# [Directions]
Take the entries that follow and return exactly the lines from the one holding "Select the 横向 landscape orientation radio" through the one holding "1371x896 pixels.", both included. Nothing else is needed.

Stored data
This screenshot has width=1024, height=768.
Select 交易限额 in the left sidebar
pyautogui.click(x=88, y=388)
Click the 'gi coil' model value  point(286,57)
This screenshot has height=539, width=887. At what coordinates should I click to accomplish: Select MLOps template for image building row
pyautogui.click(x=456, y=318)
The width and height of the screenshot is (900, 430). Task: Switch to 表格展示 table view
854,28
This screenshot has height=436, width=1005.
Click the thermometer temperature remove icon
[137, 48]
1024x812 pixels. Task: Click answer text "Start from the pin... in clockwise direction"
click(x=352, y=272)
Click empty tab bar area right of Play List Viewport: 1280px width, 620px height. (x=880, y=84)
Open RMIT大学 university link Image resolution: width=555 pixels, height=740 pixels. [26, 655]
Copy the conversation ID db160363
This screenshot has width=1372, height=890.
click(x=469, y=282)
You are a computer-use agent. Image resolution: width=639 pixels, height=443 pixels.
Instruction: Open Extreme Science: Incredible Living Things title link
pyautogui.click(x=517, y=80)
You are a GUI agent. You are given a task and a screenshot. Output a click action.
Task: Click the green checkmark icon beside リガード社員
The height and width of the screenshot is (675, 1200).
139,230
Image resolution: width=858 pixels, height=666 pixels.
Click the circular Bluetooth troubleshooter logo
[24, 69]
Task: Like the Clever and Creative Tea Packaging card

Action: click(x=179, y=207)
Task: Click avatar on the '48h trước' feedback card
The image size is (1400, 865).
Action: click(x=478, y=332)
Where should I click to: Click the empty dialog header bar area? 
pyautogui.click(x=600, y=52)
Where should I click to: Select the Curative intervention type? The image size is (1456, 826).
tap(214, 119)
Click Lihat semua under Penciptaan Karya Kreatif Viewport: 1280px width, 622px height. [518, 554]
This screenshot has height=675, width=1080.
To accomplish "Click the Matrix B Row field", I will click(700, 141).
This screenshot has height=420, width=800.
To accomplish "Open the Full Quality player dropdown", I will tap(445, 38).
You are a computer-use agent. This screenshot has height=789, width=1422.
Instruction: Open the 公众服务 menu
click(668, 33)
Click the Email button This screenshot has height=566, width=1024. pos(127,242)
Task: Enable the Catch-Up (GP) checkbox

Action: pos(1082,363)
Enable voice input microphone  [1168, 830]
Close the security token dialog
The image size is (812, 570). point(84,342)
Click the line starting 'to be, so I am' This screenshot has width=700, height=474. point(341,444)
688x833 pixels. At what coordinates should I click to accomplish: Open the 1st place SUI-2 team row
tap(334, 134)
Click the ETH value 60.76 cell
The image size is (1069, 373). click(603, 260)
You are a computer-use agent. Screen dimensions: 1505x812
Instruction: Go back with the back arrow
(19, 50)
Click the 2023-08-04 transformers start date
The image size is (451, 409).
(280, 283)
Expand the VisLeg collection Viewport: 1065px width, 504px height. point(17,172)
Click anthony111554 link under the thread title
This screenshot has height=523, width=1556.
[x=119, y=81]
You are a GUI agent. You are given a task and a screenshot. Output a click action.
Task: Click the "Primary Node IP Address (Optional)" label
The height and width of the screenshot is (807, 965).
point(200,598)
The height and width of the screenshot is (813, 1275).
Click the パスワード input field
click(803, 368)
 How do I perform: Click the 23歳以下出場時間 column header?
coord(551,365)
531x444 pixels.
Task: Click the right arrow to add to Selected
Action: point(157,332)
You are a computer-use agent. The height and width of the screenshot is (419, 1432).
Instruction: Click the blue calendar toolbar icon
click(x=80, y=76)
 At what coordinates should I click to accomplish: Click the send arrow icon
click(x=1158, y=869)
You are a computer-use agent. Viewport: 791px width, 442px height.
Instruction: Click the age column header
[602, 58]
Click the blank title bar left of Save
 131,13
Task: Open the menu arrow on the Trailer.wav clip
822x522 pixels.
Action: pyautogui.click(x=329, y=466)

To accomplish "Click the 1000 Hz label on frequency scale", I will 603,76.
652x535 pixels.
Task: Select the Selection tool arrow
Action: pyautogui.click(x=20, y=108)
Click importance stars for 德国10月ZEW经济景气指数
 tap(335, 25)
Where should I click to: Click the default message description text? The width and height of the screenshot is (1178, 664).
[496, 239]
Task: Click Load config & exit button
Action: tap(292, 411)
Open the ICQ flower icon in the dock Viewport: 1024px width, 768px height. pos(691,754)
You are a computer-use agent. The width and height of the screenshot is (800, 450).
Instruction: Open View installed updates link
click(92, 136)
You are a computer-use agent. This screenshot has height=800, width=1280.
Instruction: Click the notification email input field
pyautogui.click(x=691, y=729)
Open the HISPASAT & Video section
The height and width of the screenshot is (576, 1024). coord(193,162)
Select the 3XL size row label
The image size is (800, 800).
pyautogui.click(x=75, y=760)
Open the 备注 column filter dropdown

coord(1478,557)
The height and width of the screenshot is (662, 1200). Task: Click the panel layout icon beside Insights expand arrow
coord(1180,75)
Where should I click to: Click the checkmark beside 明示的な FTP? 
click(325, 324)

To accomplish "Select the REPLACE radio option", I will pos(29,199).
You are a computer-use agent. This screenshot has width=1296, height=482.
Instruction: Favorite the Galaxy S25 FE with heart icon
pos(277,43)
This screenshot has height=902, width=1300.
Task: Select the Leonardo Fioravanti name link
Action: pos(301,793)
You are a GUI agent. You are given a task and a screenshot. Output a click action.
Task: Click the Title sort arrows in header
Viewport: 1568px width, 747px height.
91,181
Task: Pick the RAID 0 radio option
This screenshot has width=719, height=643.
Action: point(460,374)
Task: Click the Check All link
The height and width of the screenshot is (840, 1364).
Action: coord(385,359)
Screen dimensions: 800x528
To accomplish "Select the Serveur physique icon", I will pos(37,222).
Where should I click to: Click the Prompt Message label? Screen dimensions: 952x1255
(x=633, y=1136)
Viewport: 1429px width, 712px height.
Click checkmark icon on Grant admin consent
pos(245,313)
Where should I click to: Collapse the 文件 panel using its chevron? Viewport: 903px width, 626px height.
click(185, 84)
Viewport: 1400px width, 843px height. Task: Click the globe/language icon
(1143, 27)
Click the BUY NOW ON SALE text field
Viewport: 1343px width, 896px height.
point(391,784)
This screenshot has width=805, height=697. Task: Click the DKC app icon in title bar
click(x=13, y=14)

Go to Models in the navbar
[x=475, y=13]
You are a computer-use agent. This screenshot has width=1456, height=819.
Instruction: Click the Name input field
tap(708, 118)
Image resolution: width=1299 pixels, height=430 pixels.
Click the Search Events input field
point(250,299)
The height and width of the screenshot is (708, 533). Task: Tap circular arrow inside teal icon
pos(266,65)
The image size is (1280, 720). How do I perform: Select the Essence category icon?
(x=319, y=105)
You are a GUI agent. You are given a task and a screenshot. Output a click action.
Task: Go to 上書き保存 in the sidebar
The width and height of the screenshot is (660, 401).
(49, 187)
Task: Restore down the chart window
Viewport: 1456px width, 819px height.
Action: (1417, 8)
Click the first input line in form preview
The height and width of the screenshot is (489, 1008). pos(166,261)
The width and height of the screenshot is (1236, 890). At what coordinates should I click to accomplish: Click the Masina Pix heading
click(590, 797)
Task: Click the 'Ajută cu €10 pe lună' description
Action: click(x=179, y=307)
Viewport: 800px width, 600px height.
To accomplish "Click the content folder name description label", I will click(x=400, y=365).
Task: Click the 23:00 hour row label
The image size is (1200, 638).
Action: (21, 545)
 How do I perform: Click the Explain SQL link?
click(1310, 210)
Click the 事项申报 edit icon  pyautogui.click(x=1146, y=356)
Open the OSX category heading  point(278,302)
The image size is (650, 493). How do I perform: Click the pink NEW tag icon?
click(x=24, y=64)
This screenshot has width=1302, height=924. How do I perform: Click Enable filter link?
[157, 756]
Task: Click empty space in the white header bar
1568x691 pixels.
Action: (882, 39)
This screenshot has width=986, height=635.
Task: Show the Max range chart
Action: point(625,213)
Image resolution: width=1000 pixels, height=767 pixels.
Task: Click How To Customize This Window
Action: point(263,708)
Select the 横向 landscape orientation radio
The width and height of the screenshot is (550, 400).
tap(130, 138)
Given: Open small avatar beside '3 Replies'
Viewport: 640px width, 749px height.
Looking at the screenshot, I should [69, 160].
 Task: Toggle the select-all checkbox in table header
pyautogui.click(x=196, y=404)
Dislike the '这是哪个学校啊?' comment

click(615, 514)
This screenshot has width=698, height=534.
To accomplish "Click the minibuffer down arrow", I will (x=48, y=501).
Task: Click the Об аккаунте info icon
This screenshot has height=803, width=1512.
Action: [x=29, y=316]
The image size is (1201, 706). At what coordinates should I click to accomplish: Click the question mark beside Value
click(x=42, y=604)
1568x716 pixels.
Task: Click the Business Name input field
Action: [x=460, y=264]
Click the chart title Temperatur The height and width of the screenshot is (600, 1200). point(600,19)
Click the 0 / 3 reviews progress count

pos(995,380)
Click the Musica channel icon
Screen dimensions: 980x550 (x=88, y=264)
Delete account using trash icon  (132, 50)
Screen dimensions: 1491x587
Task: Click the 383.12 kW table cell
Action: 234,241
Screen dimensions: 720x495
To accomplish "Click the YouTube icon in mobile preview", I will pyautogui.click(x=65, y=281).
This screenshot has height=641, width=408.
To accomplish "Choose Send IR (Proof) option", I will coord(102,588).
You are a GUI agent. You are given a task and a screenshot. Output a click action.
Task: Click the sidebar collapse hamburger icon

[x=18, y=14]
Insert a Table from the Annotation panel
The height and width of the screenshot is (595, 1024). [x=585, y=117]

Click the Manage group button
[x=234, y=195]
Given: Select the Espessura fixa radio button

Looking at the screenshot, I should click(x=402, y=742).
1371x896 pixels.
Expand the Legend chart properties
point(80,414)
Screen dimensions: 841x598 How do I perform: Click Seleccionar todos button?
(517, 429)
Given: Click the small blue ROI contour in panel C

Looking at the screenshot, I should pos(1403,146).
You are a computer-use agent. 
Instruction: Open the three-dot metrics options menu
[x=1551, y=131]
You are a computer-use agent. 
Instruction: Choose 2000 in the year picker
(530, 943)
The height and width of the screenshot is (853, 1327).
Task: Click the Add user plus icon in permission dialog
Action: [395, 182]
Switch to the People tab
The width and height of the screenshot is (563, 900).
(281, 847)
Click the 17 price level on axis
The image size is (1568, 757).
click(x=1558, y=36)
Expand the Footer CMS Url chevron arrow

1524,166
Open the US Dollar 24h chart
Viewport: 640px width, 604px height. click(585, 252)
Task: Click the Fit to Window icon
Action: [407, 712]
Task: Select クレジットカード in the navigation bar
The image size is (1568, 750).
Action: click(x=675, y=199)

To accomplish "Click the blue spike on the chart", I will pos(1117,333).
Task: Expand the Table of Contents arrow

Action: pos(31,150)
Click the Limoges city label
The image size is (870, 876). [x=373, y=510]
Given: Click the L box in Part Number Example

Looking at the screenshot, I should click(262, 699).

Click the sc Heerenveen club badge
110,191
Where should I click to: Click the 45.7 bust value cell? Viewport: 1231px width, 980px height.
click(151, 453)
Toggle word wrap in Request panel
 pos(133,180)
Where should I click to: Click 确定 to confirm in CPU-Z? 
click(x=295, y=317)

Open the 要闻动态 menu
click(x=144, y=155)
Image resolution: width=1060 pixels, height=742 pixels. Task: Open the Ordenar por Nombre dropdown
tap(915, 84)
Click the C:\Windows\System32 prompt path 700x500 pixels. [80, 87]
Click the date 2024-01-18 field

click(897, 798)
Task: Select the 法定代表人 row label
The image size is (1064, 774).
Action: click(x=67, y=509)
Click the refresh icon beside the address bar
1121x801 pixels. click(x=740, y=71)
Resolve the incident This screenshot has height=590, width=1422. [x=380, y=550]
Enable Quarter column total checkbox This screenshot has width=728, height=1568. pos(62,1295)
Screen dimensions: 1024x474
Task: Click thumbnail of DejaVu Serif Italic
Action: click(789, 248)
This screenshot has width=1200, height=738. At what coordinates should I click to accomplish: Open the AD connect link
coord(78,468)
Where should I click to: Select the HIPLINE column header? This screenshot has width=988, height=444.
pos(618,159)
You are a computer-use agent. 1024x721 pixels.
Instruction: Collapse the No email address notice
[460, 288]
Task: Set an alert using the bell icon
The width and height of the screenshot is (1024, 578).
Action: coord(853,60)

# [Response to this exercise]
Select the 横向 landscape orientation radio
The width and height of the screenshot is (550, 400).
tap(130, 138)
Given: Open small avatar beside '3 Replies'
Viewport: 640px width, 749px height.
Looking at the screenshot, I should [69, 160].
 Task: Toggle the select-all checkbox in table header
pyautogui.click(x=196, y=404)
Dislike the '这是哪个学校啊?' comment

click(615, 514)
This screenshot has width=698, height=534.
To accomplish "Click the minibuffer down arrow", I will (x=48, y=501).
Task: Click the Об аккаунте info icon
This screenshot has height=803, width=1512.
Action: [x=29, y=316]
The image size is (1201, 706). At what coordinates should I click to accomplish: Click the question mark beside Value
click(x=42, y=604)
1568x716 pixels.
Task: Click the Business Name input field
Action: [x=460, y=264]
Click the chart title Temperatur The height and width of the screenshot is (600, 1200). point(600,19)
Click the 0 / 3 reviews progress count

pos(995,380)
Click the Musica channel icon
Screen dimensions: 980x550 (x=88, y=264)
Delete account using trash icon  (132, 50)
Screen dimensions: 1491x587
Task: Click the 383.12 kW table cell
Action: 234,241
Screen dimensions: 720x495
To accomplish "Click the YouTube icon in mobile preview", I will pyautogui.click(x=65, y=281).
This screenshot has height=641, width=408.
To accomplish "Choose Send IR (Proof) option", I will coord(102,588).
You are a GUI agent. You are given a task and a screenshot. Output a click action.
Task: Click the sidebar collapse hamburger icon

[x=18, y=14]
Insert a Table from the Annotation panel
The height and width of the screenshot is (595, 1024). [x=585, y=117]

Click the Manage group button
[x=234, y=195]
Given: Select the Espessura fixa radio button

Looking at the screenshot, I should click(x=402, y=742).
1371x896 pixels.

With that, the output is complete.